The Krake scheduler can use these metrics to compute the score of a Krake Kubernetes Cluster. Each cluster is associated with a list of metrics and their respective weights for this cluster. This list is defined by the user who added the Cluster resource into Krake. A higher weight means that the metric has a higher influence in the score: a metrics with a low value, but a high weight may have more impact on the score than a metric with medium value but low weight. The Cluster metrics and the computed score is then used in the Application scheduling process.

For Krake to fetch the current value of a metric, a user needs to define where and how it can be requested. GlobalMetricsProvider resources can be created for this purpose. They have different types, to support different technologies. There is for example a support for Prometheus. The GlobalMetricsProvider resource will define the URL of the Prometheus instance and some other metadata, and afterwards, Krake’s scheduler can automatically fetch the current value of the metrics for the score’s computation.

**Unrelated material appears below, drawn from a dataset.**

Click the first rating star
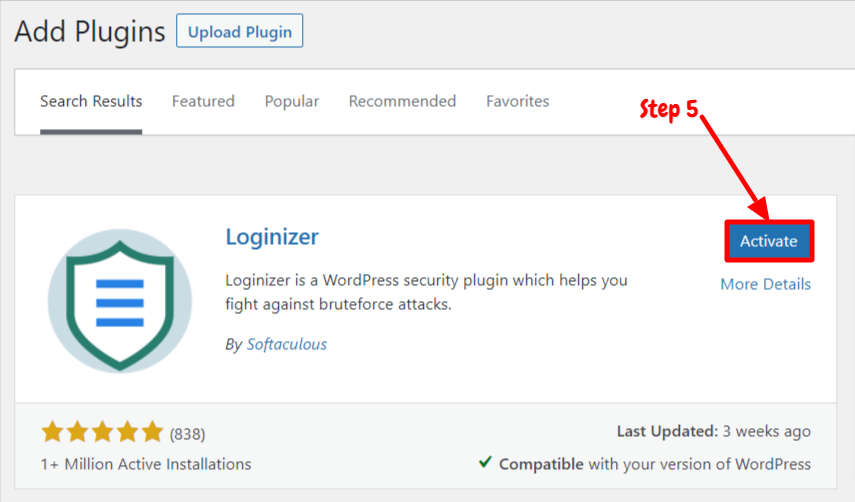 coord(52,433)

The static providers are simple metric providers usually only set during tests. They allow a Krake resource to be associated with simple metrics, for which the value can be fetched easily, without having to set up a whole infrastructure.

The static providers thus give values for GlobalMetric resources. This value is only defined in the resource (stored in the database). Updating the GlobalMetricsProvider resource definition thus implies updating the value of the metrics.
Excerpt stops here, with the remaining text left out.